Wie Suonan bereits erwähnte, zeigte der wiedergeborene Panchen Lama bei seiner ersten Begegnung mit dem Suchteam auf jemanden, sagte, er kenne ihn, und wies auf ein buddhistisches Artefakt in dessen Hand. Er erklärte, das Artefakt habe sich ursprünglich im Kloster Tashilhunpo befunden. Sein Verhalten war noch erstaunlicher als das des Kindes.

"Sagt den Dorfbewohnern, dass ich ein paar Tage bleibe..."

Zhuang Rui kehrte unter Gesprächen mit Suo Nan zur Menge zurück. Zwei Kinder waren noch immer nicht gesehen worden.
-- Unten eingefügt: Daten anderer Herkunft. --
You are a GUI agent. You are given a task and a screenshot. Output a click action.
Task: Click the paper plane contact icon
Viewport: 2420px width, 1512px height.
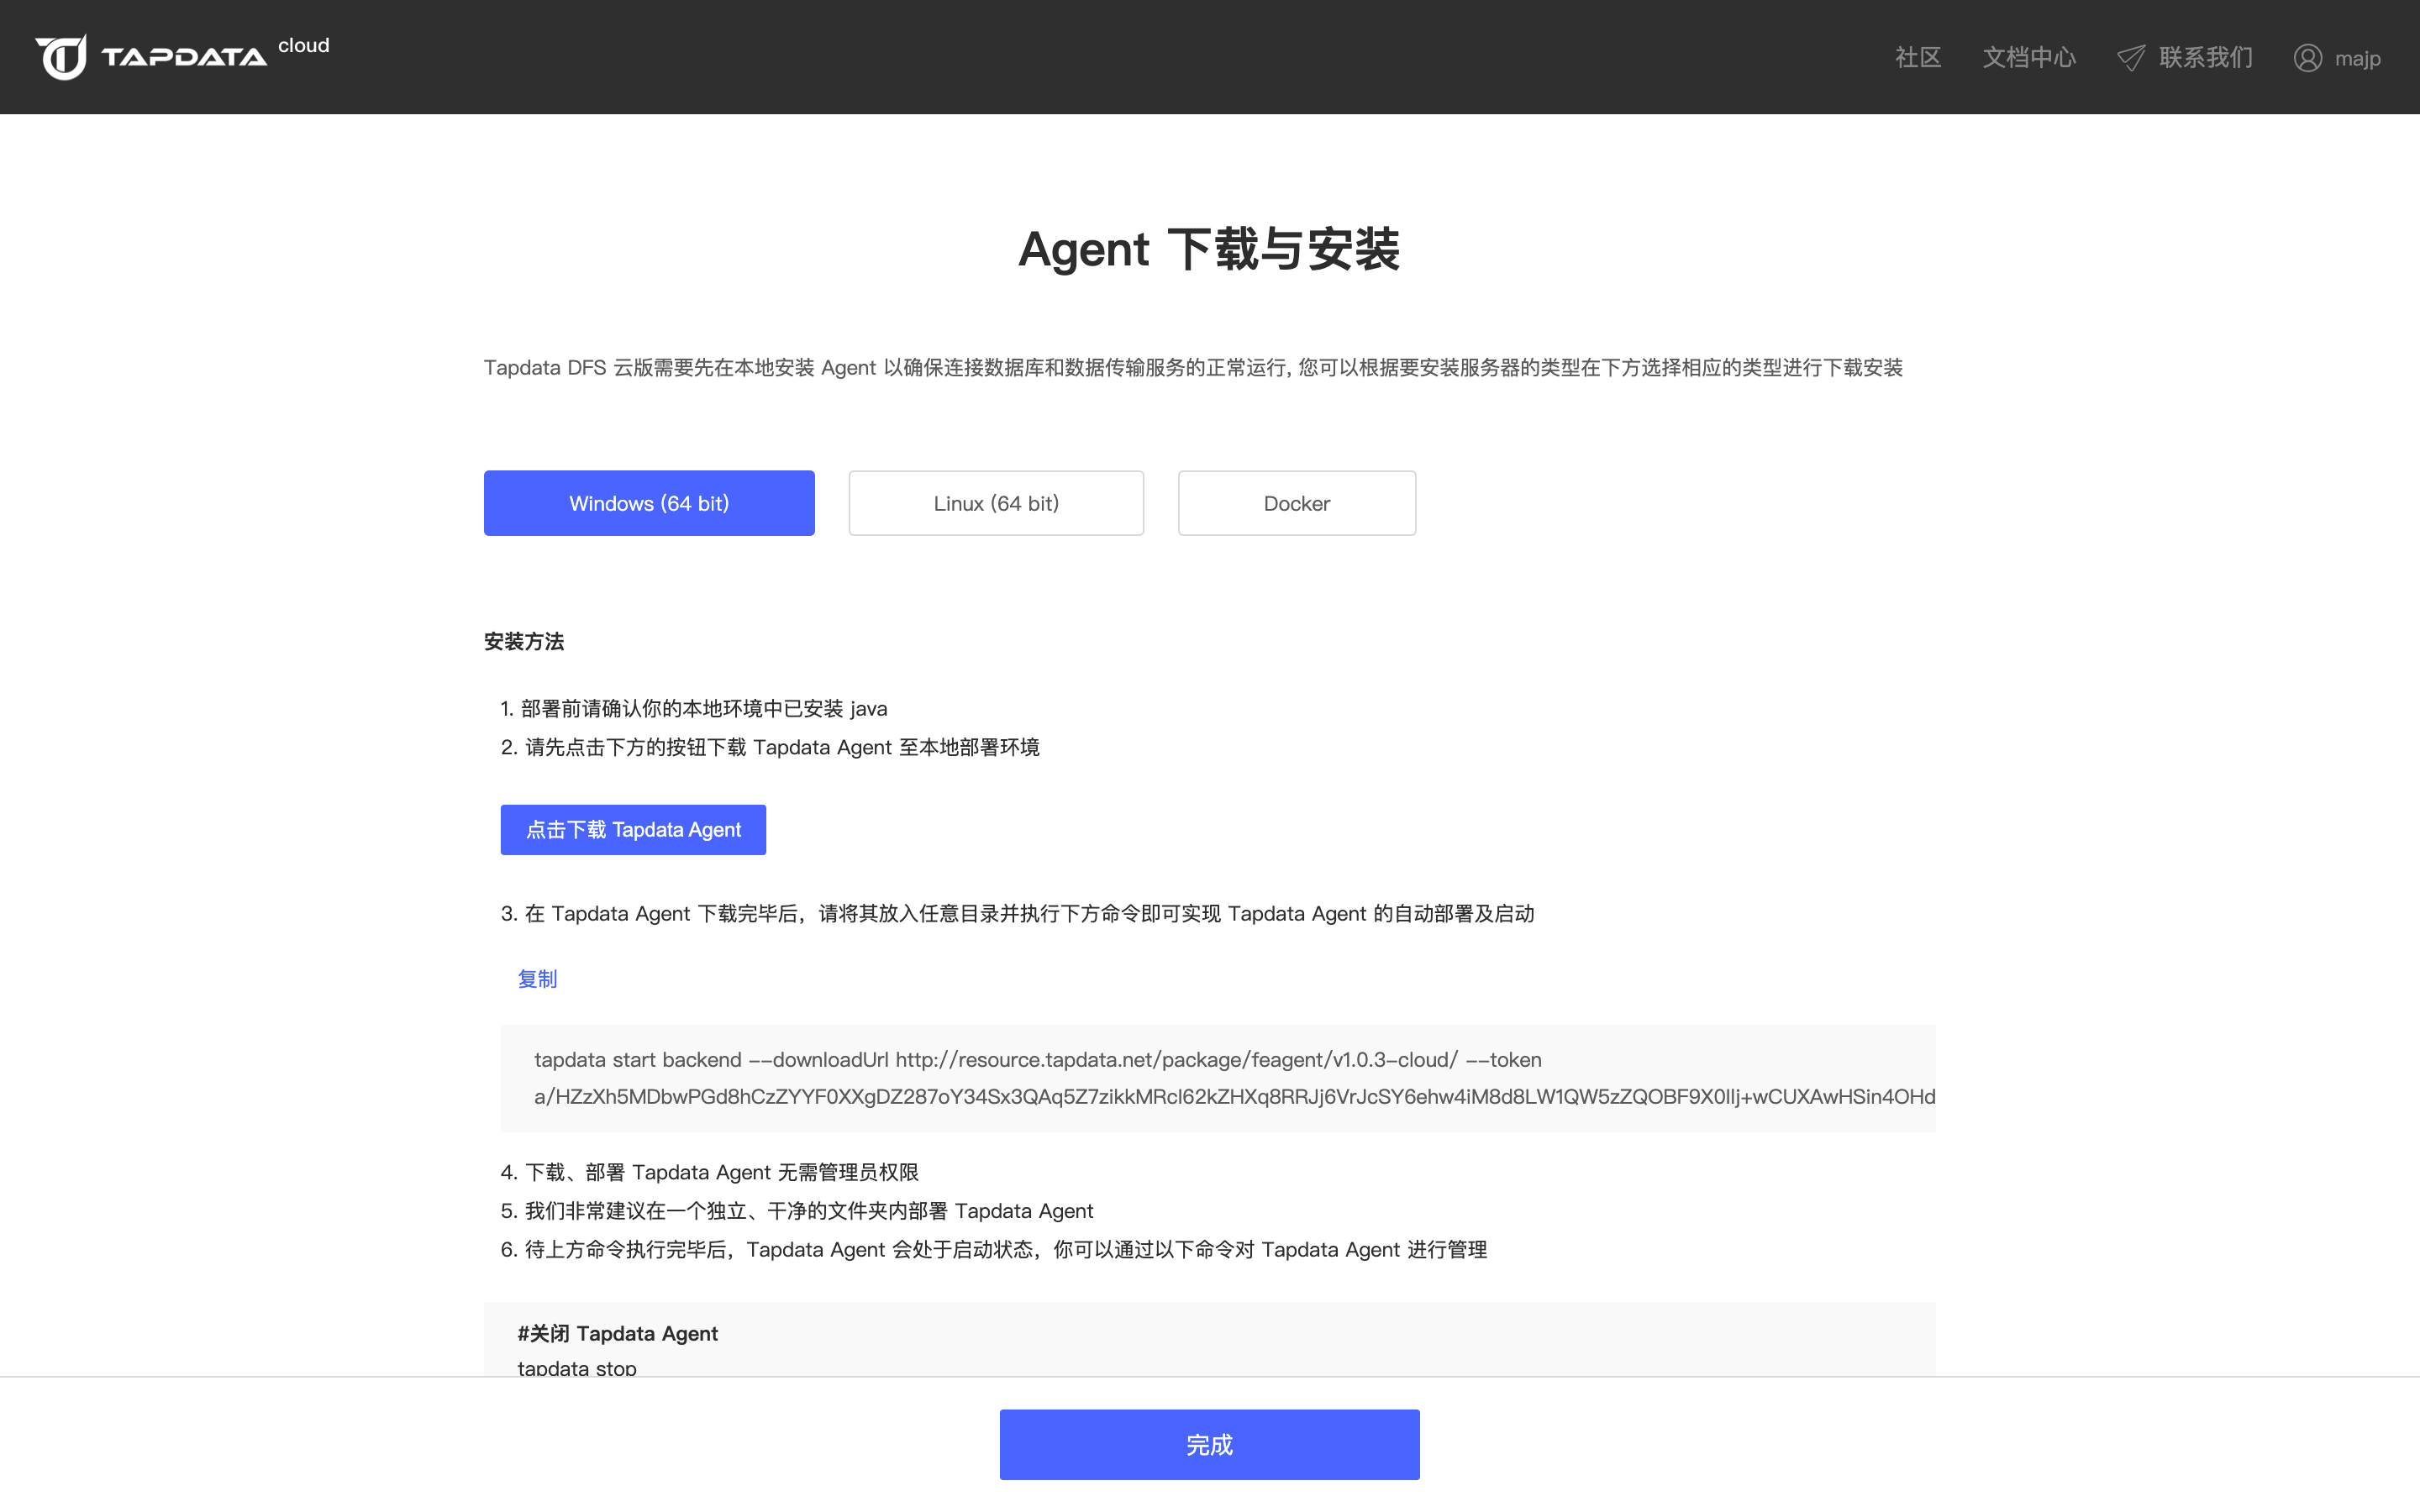tap(2130, 58)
Zurück in der Menge sah Zhuang Rui eine Gruppe von Leuten, die auf seinen weißen Löwen zeigten und sich anscheinend unterhielten. Neugierig fragte er: „Worüber redet ihr?“

Als Jiacuo Zhuang Rui zurückkehren sah, sagte er schnell: „Kleiner Zhuang, man sagt, als dieses Kind geboren wurde, habe jemand einen Tibetmastiff von den schneebedeckten Bergen herabsteigen sehen. Er war auch schneeweiß, aber viel kleiner als deiner. Manche glauben es, manche nicht, und darüber streiten sie sich jetzt …“

"Was? Du hast einen Schneemastiff gesehen, der aussieht wie ein weißer Löwe?"

Zhuang Rui war wie vom Blitz getroffen, als er Jiacuos Worte hörte. Das war noch schockierender als die Entdeckung, dass das Kind anscheinend ein wiedergeborener Lama war. Denn der Gedanke, eine Gemahlin für den weißen Löwen zu finden, hatte Zhuang Rui schon lange beschäftigt.

„Wer war es? Wer hat es gesehen?“

Zhuang Rui, dem die beiden verbliebenen Kinder inzwischen egal waren, fragte laut.

Gyatso sagte zu einem Tibeter in seinen Vierzigern: „Dawa, du warst doch derjenige, der behauptet hat, es gesehen zu haben, richtig?“

Der Mann nickte, ging auf Zhuang Rui zu und sagte in gebrochenem Chinesisch, während er gestikulierte: „Tibetischer Mastiff, weiß, so groß, weiblich…“

„Bruder Gyatso, kannst du ihn fragen, woher er wusste, dass die Tibetdogge weiblich war?“

Als Zhuang Rui das Wort „Mutter“ hörte, leuchteten seine Augen auf, und er bat Jiacuo sofort, als sein Übersetzer zu fungieren.

Als der Mann namens Dawa Gyatsos Worte hörte, zeigte er einen Anflug von Missfallen, begann aber dennoch, mit Gyatso zu kommunizieren.